Вернулась. Олег быстро заговорил с ней, пока не улетела снова:
— Чай? Кофе растворимый есть. Сок с обеда.
— Я сам налью.
Сережа поднялся и на качающихся ногах дошел до их запасов. Вернулся со стаканом воды, сел, выпил все залпом и посмотрел на Олега.
Тот опустил глаза.
— Прости, не спросил. Хочешь воды? — вспомнил Серёжа.
— Нет.
— Ладно. Тогда слушай.
«Слушай что?» — не успел спросить Олег, как Сережа заговорил: устало, но с явным желанием наконец выговориться.
— Тебе со стороны, наверное, кажется, что у нас тут бред, беспредел и детские игры, и что воспитателей на нас нормальных не хватает, но — не перебивай — это далеко не самое худшее, что может случиться. И это не первый раз, когда в Доме беспорядки. Дом любит кровопролитие, как и Птица, как и всякий, кто живёт тут долгое время. Даже я.
Олег, который уже хотел заспорить, удивленно закрыл рот. Иногда на Серёжу находило такое, что он, сам по себе тихий и чувствительный, мог с холодным спокойствием начать говорить о насилии.
— Я здесь живу с пяти лет. Может ты заметил, но любой Фараон по возрасту будет старше минимум половины Чумных, а то и всех, как Комиссар, например. Чумные — новички. Фараоны застали больше них. Я не буду их защищать, но у всего, что они творят, есть причина.

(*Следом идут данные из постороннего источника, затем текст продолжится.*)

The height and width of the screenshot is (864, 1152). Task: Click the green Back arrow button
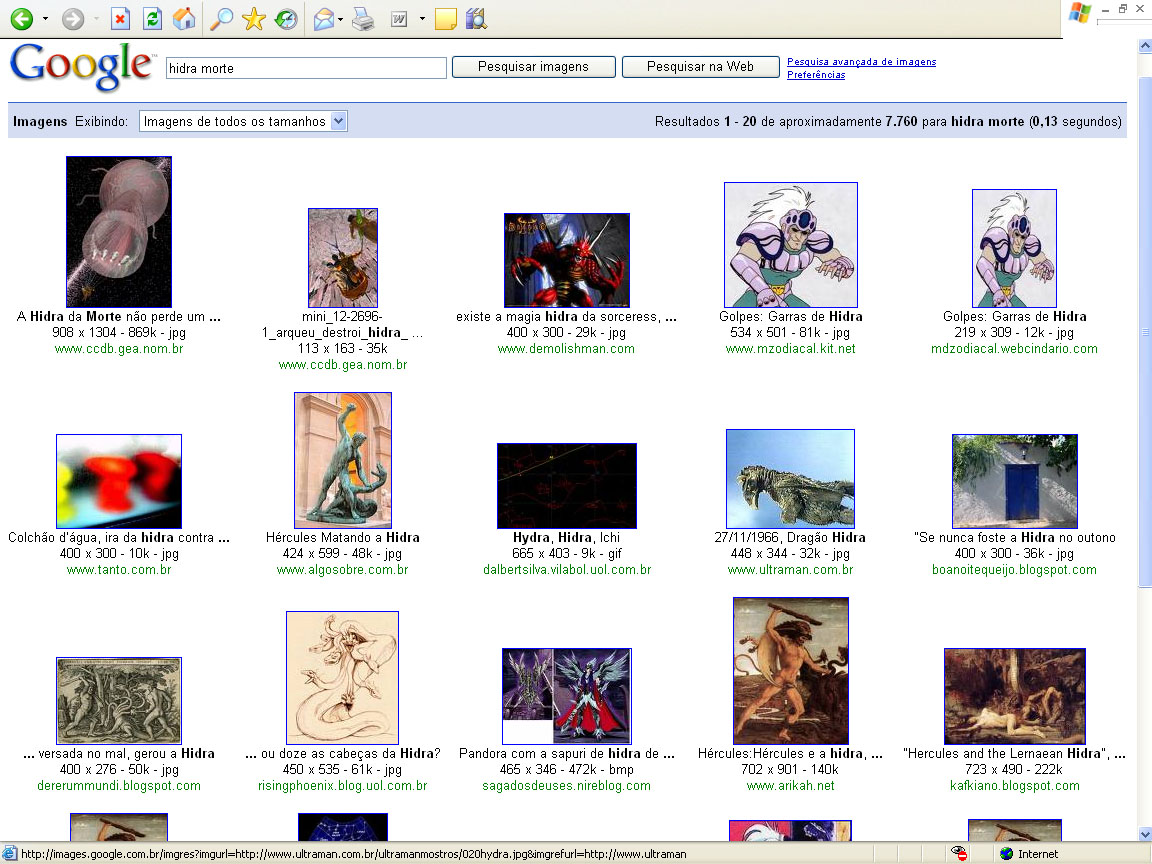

Сережа быстро оглянулся на состайников и снова заговорил:
— Когда мне было пять и я только пришел в Дом, никаких Фараонов не было. Вообще не было стай. За год до этого был самый большой выпуск, поэтому набрали слишком много новичков, из старожилов осталась небольшая группа ребят. Стаи разрушились и не сформировались, а остаточные старожилы решили взять всё в свои руки. Мы называли их алыми. Они носили красные повязки, чтоб отличаться.
Он вдруг снова посмотрел на баррикаду, будто выискивая что-то глазами, а потом щёлкнул и, прищурившись, указал куда-то.